Document passage =
───

METHODS: A retrospective chart review was undertaken of all patients diagnosed in Saskatchewan with SCLC between 1987 and 1998 inclusive. Patients who achieved a complete remission were divided into two groups, depending on whether they underwent PCI (PCI+ and PCI-, respectively). The quality-of-life-adjusted survival was estimated by the Q-TWiST method (quality time without symptoms and toxicity). The mean incremental costs per month of incremental OS were calculated in a cost-effectiveness analysis.
RESULTS: Among the 98 complete remission patients, the median OS for PCI+ and PCI- patients was 20.0 and 19.0 months, respectively (p > 0.05, nonsignificant). The median disease-free survival was 14.7 and 10.0 months, respectively (p < 0.05). The difference in the mean Q-TWiST survival was significant (p < 0.01). The mean marginal cost was $18,834/PCI+ patient and $17,885/PCI- patient (p > 0.05, nonsignificant). The cost-effectiveness ratio was $70/mo of incremental OS if u(tox) and u(rel) (the utility coefficients to reflect the value of time in health states of toxicity and relapse) were assumed to be 1.0.
CONCLUSION: PCI is a cost-effective treatment that improves the quality-of-life-adjusted survival for patients with a complete remission of SCLC.

───

What this exercise asks =
1. What median disease-free survival does the study summary report for the PCI+ and PCI- patients?
2. List every section heading in the study summary.
3. From the study summary, pull out the stretch from "RESULTS: Among the" through "remission of SCLC.".
The lines that come next are from a different source.

Raw data =
───

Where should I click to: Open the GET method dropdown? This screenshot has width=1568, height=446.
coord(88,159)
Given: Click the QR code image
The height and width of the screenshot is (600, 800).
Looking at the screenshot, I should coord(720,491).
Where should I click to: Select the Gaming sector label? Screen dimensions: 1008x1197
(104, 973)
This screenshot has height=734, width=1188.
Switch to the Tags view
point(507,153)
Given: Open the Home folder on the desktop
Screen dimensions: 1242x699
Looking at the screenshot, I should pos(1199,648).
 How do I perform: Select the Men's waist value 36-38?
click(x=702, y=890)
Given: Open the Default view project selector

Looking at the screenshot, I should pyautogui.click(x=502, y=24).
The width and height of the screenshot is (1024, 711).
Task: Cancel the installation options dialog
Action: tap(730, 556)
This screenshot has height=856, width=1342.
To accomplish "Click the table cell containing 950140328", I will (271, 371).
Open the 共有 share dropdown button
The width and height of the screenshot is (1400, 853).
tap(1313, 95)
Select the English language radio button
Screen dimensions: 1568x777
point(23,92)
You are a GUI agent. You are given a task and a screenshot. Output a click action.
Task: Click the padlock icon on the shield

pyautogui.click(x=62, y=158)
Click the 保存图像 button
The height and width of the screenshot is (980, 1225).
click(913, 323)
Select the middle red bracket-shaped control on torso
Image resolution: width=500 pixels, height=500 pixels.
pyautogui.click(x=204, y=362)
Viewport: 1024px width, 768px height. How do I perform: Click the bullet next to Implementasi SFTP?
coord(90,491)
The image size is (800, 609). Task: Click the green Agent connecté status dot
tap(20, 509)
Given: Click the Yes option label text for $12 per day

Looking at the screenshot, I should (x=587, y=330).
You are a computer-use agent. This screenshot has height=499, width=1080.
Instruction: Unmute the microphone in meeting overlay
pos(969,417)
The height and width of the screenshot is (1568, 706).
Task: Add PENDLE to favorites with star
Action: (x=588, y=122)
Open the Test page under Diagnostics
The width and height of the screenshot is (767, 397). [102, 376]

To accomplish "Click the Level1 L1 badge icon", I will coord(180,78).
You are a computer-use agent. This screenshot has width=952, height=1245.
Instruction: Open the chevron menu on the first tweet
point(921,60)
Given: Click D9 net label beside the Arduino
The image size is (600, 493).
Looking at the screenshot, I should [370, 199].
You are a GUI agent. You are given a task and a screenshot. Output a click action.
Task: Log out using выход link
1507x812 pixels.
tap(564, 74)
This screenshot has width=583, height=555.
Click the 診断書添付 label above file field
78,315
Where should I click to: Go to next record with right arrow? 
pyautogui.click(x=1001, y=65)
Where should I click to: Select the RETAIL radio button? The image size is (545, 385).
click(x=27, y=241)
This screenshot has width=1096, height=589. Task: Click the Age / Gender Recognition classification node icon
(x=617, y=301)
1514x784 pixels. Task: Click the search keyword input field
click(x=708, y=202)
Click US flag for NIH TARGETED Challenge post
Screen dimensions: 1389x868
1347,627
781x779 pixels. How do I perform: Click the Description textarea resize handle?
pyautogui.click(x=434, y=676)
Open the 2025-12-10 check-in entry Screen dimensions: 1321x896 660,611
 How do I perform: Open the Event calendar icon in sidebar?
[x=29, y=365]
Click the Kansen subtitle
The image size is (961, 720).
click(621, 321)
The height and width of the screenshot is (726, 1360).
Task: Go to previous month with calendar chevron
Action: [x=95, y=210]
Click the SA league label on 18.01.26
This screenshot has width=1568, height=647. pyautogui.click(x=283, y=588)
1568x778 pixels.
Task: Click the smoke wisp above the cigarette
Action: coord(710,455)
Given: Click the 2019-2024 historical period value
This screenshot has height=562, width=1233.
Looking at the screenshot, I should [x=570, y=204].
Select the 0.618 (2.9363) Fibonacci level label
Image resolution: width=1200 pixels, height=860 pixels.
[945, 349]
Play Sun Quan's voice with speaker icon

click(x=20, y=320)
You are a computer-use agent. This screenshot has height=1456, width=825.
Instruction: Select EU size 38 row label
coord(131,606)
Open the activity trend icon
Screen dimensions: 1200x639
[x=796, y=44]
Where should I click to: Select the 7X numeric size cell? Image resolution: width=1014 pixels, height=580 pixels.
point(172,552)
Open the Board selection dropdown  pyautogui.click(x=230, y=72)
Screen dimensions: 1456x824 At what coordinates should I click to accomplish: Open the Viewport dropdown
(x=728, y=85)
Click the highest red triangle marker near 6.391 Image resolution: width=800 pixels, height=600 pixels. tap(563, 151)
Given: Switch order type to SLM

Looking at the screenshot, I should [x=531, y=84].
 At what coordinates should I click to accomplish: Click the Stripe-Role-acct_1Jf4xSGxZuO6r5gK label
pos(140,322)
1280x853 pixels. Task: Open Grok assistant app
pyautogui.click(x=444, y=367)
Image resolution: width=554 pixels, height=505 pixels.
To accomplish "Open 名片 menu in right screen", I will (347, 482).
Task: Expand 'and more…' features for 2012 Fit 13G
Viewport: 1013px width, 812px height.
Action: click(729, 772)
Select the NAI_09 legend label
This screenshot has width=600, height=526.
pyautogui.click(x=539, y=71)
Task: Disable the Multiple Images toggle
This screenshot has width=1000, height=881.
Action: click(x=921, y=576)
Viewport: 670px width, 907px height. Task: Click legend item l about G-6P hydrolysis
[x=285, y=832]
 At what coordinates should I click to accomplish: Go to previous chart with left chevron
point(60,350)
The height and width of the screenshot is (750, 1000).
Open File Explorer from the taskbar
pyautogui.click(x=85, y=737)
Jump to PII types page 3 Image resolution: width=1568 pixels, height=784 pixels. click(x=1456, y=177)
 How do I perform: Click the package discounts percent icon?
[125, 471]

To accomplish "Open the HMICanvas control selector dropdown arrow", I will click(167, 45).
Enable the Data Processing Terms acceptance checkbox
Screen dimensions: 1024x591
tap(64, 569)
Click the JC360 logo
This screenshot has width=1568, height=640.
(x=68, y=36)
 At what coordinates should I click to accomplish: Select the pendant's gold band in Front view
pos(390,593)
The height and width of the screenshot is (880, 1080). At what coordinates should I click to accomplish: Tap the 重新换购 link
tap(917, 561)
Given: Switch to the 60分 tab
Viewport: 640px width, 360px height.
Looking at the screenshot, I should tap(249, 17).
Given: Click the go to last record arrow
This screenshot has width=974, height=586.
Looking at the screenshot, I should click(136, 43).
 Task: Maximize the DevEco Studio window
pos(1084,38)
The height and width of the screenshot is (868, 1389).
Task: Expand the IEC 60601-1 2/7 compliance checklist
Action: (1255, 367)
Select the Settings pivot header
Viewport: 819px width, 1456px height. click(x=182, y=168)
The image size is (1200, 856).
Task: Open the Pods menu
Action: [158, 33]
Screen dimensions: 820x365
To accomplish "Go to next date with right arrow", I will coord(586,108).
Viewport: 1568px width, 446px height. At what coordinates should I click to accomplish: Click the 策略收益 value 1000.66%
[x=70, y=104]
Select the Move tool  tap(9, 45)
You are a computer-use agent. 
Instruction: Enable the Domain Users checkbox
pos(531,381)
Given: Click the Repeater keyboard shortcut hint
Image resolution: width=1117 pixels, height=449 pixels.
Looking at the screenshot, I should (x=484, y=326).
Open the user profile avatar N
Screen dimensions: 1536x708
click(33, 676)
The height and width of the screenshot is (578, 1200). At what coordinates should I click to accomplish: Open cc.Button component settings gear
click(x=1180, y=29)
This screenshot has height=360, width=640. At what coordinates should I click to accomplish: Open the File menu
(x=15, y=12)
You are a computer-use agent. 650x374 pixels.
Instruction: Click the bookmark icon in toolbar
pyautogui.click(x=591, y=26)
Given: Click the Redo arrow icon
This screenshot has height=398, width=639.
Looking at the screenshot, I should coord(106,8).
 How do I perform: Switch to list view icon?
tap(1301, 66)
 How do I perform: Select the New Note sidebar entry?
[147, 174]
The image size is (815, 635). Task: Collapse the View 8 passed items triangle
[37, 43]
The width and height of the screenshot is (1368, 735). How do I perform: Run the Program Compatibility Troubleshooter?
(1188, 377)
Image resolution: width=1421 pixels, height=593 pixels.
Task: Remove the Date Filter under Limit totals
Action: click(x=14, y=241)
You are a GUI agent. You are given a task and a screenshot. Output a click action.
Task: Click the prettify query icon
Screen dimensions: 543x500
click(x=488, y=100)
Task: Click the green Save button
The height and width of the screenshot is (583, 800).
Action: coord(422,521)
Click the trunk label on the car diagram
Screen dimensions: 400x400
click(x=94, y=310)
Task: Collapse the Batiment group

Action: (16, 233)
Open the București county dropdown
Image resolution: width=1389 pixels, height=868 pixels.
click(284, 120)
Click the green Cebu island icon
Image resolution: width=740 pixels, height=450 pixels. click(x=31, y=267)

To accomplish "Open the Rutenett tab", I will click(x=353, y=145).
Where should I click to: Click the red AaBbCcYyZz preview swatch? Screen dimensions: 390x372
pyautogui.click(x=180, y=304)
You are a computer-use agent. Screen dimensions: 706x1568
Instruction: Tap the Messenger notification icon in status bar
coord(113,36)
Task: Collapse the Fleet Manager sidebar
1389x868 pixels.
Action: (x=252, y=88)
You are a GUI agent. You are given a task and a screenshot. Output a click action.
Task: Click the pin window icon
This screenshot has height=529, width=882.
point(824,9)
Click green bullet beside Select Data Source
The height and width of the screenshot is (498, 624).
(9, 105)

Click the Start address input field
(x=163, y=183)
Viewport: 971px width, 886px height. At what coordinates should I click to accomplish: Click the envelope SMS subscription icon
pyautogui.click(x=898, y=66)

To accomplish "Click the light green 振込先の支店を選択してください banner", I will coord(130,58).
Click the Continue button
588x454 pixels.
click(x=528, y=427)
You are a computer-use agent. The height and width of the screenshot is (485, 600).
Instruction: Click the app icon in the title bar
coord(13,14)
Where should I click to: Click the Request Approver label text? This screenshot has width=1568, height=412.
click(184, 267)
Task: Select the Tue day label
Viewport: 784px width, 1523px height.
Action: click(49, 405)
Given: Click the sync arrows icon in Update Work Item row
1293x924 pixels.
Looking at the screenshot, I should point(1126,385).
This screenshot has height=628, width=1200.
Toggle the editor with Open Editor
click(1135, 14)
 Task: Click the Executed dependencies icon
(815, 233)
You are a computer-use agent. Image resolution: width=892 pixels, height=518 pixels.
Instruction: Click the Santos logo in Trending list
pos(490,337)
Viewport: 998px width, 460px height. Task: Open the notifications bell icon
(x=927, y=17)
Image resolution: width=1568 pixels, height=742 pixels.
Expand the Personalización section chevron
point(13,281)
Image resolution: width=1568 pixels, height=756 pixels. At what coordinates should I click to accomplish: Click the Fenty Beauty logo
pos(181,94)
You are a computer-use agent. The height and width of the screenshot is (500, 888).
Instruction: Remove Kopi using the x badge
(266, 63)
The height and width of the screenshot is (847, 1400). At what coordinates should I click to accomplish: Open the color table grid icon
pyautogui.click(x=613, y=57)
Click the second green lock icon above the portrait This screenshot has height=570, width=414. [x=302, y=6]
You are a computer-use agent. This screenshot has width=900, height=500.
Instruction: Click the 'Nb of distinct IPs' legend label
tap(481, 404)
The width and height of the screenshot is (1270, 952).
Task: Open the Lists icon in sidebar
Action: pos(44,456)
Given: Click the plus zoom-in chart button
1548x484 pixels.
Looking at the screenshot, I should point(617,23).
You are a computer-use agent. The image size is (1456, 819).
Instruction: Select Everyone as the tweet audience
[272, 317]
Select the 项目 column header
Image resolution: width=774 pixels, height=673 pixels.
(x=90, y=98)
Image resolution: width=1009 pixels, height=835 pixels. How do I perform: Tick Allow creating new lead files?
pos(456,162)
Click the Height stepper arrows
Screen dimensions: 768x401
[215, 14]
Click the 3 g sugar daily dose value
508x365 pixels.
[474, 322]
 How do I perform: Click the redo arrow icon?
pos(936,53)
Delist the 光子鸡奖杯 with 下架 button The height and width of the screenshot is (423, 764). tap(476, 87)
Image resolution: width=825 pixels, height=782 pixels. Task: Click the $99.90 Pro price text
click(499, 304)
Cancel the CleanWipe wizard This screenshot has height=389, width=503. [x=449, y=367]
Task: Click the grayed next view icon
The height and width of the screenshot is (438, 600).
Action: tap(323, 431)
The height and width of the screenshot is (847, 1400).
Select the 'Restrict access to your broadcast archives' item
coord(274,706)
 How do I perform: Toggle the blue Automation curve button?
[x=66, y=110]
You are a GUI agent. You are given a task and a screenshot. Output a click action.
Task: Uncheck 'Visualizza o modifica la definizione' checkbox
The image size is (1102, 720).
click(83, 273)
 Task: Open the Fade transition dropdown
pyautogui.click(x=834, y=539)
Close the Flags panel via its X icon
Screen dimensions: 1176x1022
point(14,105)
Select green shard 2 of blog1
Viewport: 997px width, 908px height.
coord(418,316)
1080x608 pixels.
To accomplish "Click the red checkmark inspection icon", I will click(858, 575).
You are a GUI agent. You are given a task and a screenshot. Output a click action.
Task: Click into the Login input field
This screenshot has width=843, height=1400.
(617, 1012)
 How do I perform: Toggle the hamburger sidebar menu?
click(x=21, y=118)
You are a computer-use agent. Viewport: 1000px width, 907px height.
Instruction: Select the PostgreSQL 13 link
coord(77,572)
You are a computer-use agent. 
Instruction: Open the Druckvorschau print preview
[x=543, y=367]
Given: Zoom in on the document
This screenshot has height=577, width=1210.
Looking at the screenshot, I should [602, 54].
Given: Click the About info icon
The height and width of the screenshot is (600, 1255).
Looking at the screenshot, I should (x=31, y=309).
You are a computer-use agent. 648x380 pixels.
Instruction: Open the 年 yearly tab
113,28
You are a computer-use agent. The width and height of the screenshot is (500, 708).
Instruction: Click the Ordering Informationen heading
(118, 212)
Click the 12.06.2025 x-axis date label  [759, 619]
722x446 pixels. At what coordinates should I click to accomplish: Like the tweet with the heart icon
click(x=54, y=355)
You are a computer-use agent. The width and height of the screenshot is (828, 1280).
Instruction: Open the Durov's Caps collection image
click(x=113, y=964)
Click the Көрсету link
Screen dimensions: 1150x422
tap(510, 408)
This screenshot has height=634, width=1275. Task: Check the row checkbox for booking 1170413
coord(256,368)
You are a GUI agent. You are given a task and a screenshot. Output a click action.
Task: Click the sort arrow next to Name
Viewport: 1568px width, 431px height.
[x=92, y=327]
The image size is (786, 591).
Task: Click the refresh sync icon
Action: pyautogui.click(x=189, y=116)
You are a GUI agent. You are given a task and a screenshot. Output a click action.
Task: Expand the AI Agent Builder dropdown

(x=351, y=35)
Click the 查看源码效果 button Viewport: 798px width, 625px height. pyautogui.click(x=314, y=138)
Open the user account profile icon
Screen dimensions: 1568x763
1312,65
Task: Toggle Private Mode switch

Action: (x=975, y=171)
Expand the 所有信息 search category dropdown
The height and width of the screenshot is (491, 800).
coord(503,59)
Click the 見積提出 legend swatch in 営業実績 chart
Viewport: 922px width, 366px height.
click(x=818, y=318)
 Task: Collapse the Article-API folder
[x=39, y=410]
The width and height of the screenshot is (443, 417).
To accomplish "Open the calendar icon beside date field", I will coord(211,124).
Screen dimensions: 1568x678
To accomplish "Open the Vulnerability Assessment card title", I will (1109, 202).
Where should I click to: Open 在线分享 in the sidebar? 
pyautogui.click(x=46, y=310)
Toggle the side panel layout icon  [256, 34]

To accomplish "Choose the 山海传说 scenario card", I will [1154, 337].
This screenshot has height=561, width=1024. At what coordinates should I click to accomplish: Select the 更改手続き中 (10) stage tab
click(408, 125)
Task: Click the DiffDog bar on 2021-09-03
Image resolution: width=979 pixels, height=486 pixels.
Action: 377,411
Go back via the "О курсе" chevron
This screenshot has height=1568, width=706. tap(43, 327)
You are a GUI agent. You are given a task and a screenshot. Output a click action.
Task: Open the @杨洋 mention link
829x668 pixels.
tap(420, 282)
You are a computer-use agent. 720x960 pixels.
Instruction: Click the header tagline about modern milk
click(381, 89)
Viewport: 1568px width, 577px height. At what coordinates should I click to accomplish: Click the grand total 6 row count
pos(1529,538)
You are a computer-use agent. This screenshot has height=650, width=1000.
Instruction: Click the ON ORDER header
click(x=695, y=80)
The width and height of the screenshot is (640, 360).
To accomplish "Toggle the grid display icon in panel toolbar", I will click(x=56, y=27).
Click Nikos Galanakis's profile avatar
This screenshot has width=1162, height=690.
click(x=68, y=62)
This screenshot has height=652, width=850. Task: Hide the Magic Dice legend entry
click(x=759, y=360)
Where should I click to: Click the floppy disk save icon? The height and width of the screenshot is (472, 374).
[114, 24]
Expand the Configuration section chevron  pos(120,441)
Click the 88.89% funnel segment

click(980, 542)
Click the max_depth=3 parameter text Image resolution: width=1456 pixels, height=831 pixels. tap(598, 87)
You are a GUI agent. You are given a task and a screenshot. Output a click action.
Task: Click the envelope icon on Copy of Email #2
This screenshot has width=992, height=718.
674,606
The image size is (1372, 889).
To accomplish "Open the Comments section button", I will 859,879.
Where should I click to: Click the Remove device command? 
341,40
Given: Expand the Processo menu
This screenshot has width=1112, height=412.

───

Responses =
1. 14.7 months for PCI+ patients and 10.0 months for PCI- patients.

2. METHODS, RESULTS, CONCLUSION

3.
RESULTS: Among the 98 complete remission patients, the median OS for PCI+ and PCI- patients was 20.0 and 19.0 months, respectively (p > 0.05, nonsignificant). The median disease-free survival was 14.7 and 10.0 months, respectively (p < 0.05). The difference in the mean Q-TWiST survival was significant (p < 0.01). The mean marginal cost was $18,834/PCI+ patient and $17,885/PCI- patient (p > 0.05, nonsignificant). The cost-effectiveness ratio was $70/mo of incremental OS if u(tox) and u(rel) (the utility coefficients to reflect the value of time in health states of toxicity and relapse) were assumed to be 1.0.
CONCLUSION: PCI is a cost-effective treatment that improves the quality-of-life-adjusted survival for patients with a complete remission of SCLC.